Take Bournemouth. Now I can only say congratulations to the local Green Party, which won its first-ever council seat (by a nerve-wrackingly narrow margin) after a recount.

But that one seat came from more than 25,000 votes, while elected Conservative councillors, an overwhelming majority, collected an average of fewer than 2,000 votes each.

That was in its way, however, a fairer result than last year in Hackney, where the Green Party won 20.5% of the vote, but no seats, while the Labour Party took 88% of seats from 58% of the vote.

And on Crewkerne (Somerset) town council, the Green Party's candidates won 31% of the votes, but no seats on the council. The Lib Dems hold 11 of the 12 seats.

By contrast, in Scotland, elections are held through the proportional Single Transferable Vote method - and deliver fair results.

Electoral reform can seem to be a rather technical subject, hardly a popular cause that is likely to get hundreds of thousands out on the streets, but it is clear that our current system is not working at Westminster nor local council level.

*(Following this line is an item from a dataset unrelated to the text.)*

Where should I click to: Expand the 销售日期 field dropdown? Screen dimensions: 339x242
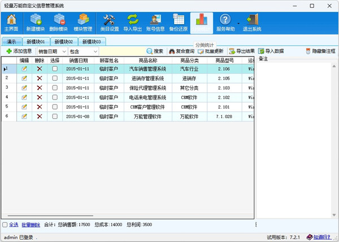coord(64,51)
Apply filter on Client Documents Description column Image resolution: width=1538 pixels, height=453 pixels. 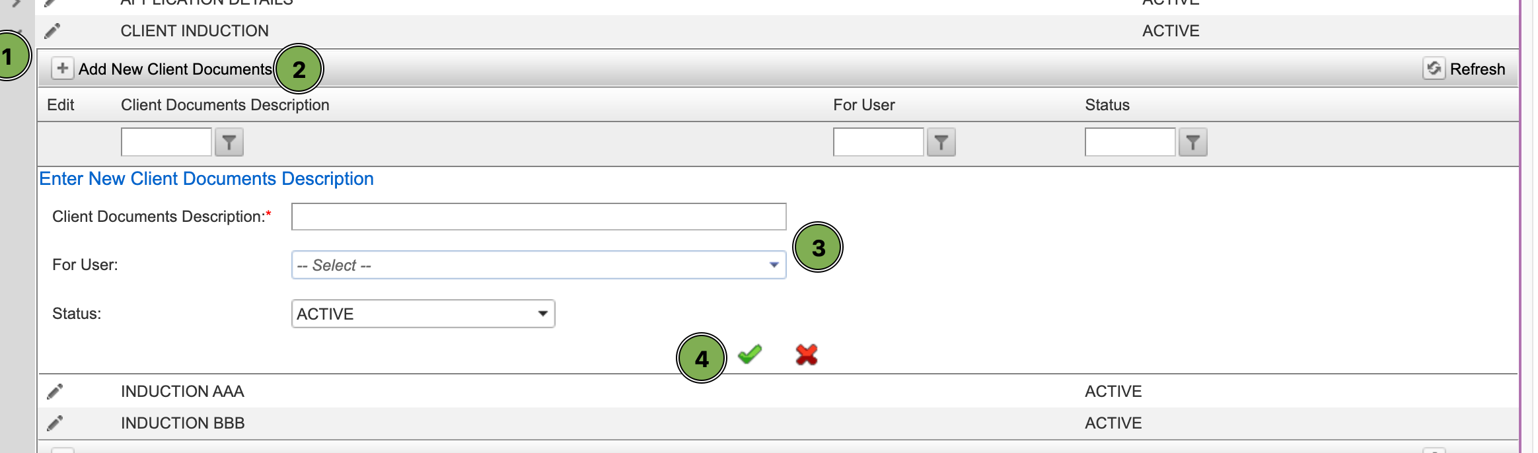[x=229, y=143]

It's part of the reason why our politics is failing to deliver for the common good, with the largest parties focusing their attention and policies on swing voters in swing seats.

This is a campaign that needs to be high-profile, vocal, and led by civil society actors like the Electoral Reform Society and Unlock Democracy, with the backing of everyone who understands the need for real change in our failed political system.

It's not easy to see the exact route by which reform could be achieved - given we now have a majority Tory government in which a significant number of members enjoy the cushion of safe seats.

But it's a tiny majority of 12, likely to soon fall apart. The whole of Westminster is currently febrile and unstable - change must come, so it will come, and the more we keep up the pressure, the more likely it is to happen, and the more likely that it will produce a truly democratic outcome.